This was a prospective, non-inferiority, multicentre randomised control trial, which aimed to assess the effectiveness of a standardised approach in the etiological diagnosis of uveitis versus an open strategy, where clinicians could perform any test. The authors developed their standardised strategy by incorporating data from recent studies and expert opinions and tailoring it to the anatomic type of uveitis. The first step of the strategy was common for all types of uveitis and included minimal work up, such as a full blood count, ESR, CRP, chest radiograph, syphilis serology and TB skin test. If no diagnosis was made then the clinician would order more complex, targeted investigations in a second and third step. Depending on the anatomical site of the uveitis and its duration, the second step could include HLA B27, ACE, chest CT, Toxoplasma serology, complement, antinuclear antibody, antiphospholipid antibodies, antineutrophil cytoplasmic antibodies. The third step would include anterior chamber tap, salivary gland biopsy, bronchoscopy, lumbar puncture, brain MRI or vitrectomy.
The study included 903 consecutive uveitis patients attending one of the 23 participating centres between June 2010 and May 2013. Randomisation was done by computer. As some patients were lost to follow-up, only 709 patients completed the trial (335 in the standardised and 374 in the open group). Exclusions due to protocol deviations occurred in 32 patients in the standardised group and one in the open group, altering the sample numbers to 303 versus 373 respectively. In the standardised group there were statistically more anterior (72.3% versus 60.8%) and acute uveitis (69.6% versus 60.7%). In the open group there were more recurrent (16.9% versus 9.6%) and posterior uveitis (17.8% and 8.2%). At baseline, each patient received a visual acuity test, slit-lamp examination with intraocular pressure check and dilated indirect ophthalmoscopy, as well as ancillary tests fundus fluorescein angiography (FFA) and optical coherence tomography (OCT) as required. They were followed up for six months and then re-examined at 12 months if an etiological diagnosis had not been reached. The primary outcome was the proportion of patients with an established a etiological diagnosis at six months for both strategies. Any diagnoses made in this group following this period (by free examinations) were considered as a standardised strategy failure. Secondary aims in the standardised group were the proportion of established diagnoses at the end of each step and the ratio of any additional investigations that may have contributed to it. At six months 50.4% of patients in the standardised group had an established etiological diagnosis versus 54.4% in the open group. However, because there were two strategy failures in the standardised group, who had required free complementary investigations to establish a diagnosis, the actual percentage fell to 49.5%.

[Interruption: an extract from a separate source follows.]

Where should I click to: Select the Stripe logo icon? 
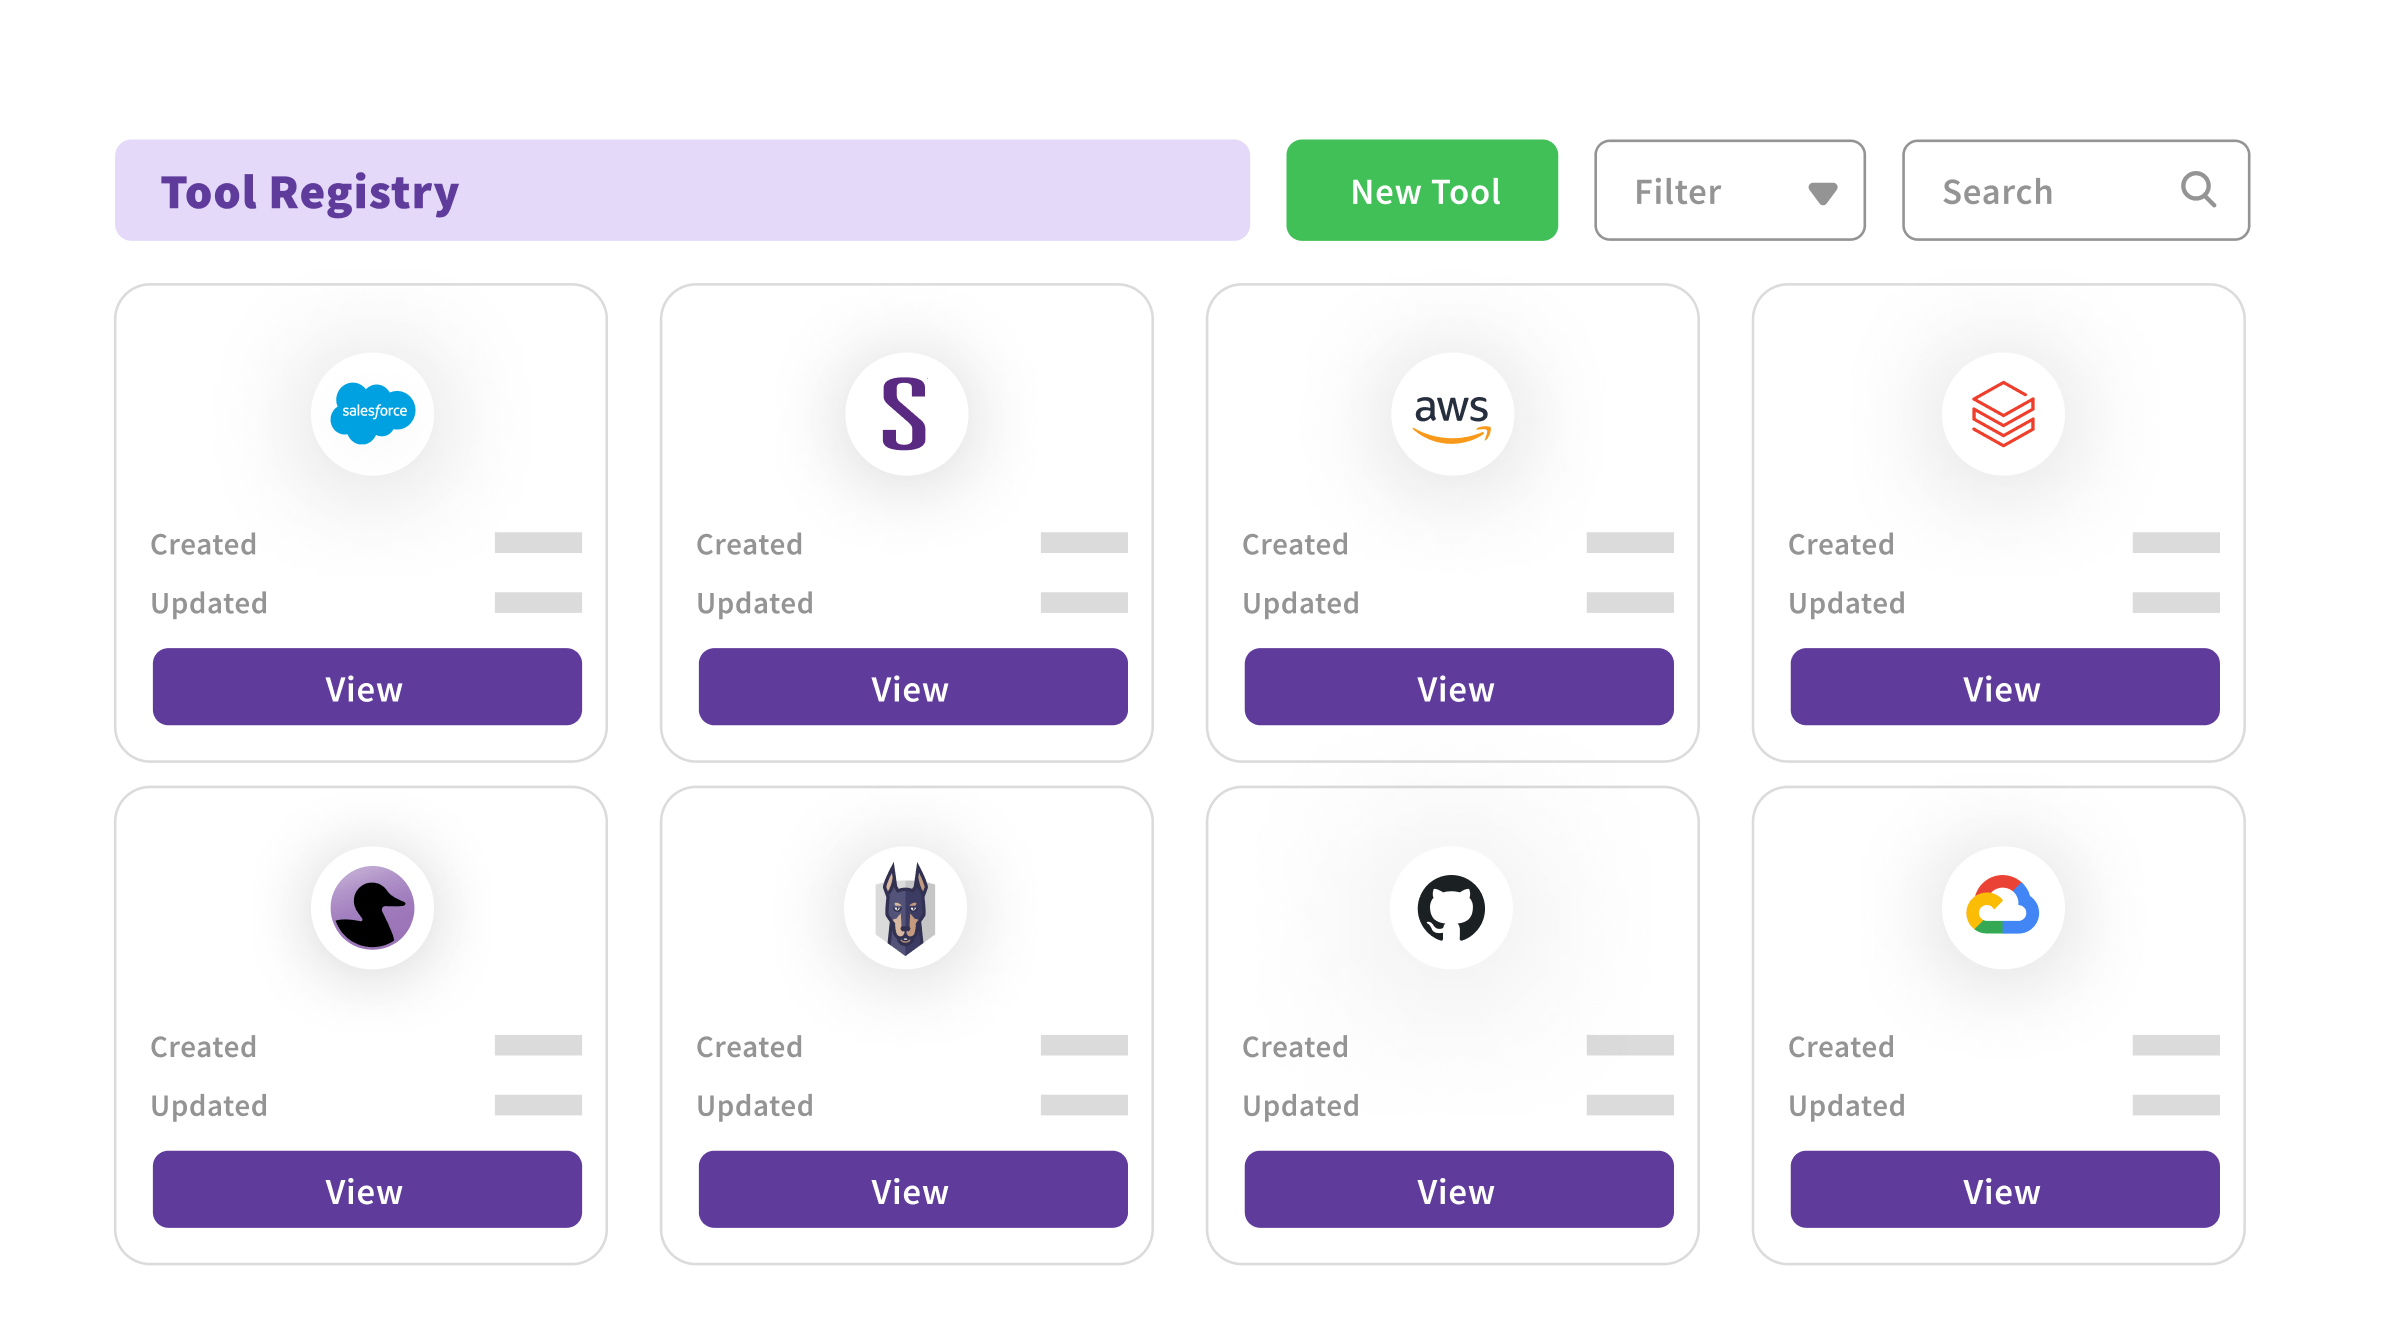[908, 414]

Comparisons for non-inferiority proved inconclusive as the 95% confidence interval included zero and the non-inferiority margin. There were more investigations in the open group (15.39) versus the standardised group (12.41). In the two groups the commonest aetiologies were systemic diseases (60.8%), infections (25.1%), ocular specific conditions (10.7%), masquerade syndromes (1.7%) and medications (1.4%). The commonest entities included HLAB27 (22.2%), sarcoidosis (18%), spondylarthritis (11%), tuberculosis (10.7%) and herpes virus (8.5%), all of which accounted for 70% of all diagnoses. Behcet’s disease only accounted for 4.2% and syphilis for 1.7%. In the standardised group 16 patients had a clinical diagnosis, although the diagnosis was not ascertained at time of inclusion (five Fuch’s heterochromic cyclitis, six herpes virus infection, two Vogt-Koyanagi-Harada’s disease, one spondylathritis, one Birdshot chorioretinopathy and one pars planitis). In the remaining patients a diagnosis was established at the first step in 75.7%, the second step in 21.3% and the third step in 1.5%. There were only 20 patients in the standardised and 12 in the open group who required a 12 month review.

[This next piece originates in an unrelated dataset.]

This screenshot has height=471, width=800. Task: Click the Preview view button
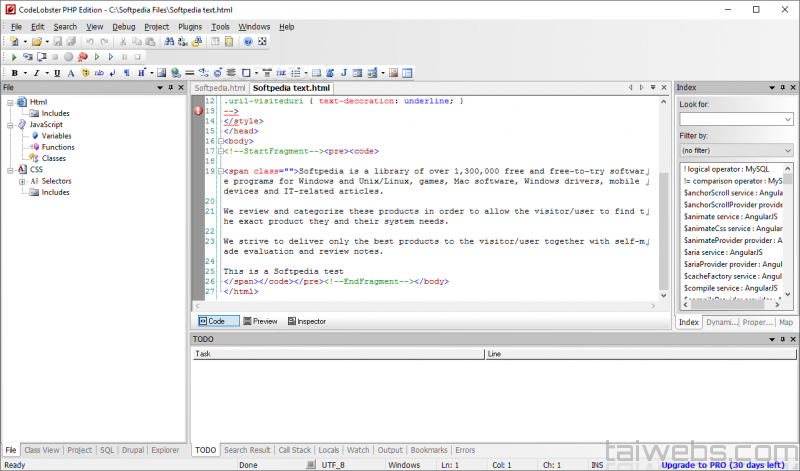coord(259,321)
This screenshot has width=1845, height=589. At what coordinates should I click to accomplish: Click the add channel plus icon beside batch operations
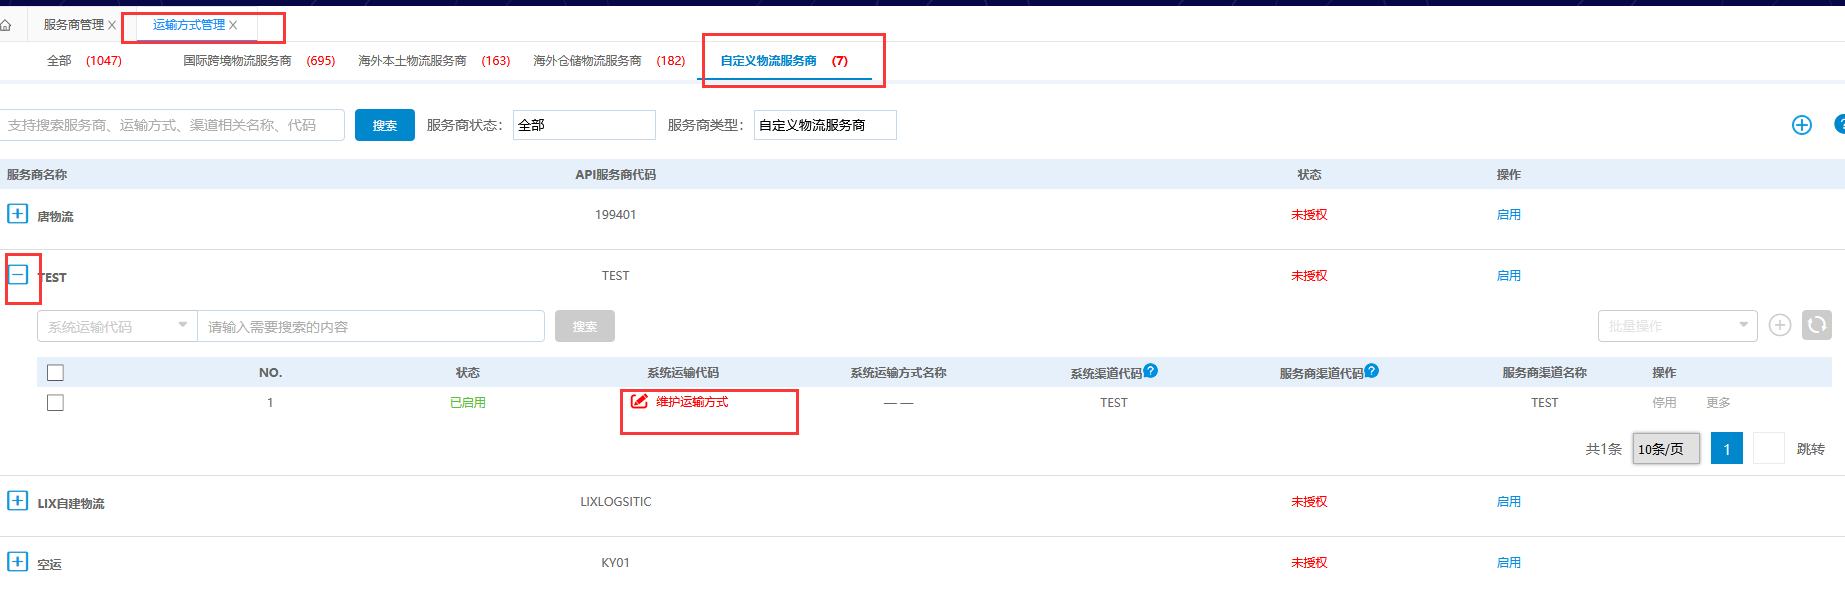pyautogui.click(x=1779, y=325)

The authors acknowledge the limitations of their study, such as the difference in clinical characteristics in both groups at inclusion, the possibly less efficient randomisation which did not occur individually but by clusters, and despite 23 clusters, a few clusters contained the majority of patients and the fact that demographic information about race, whilst useful, was not collected due to national legislation (France). Another limitation affecting the study validity and power, is the reduction in patients in the standardised group that from 452 originally fell to 303. The authors suggest further studies to assess the cost-effectiveness of the strategy and the diagnostic yield of each test, in order to ascertain the best approach in the diagnosis of uveitis.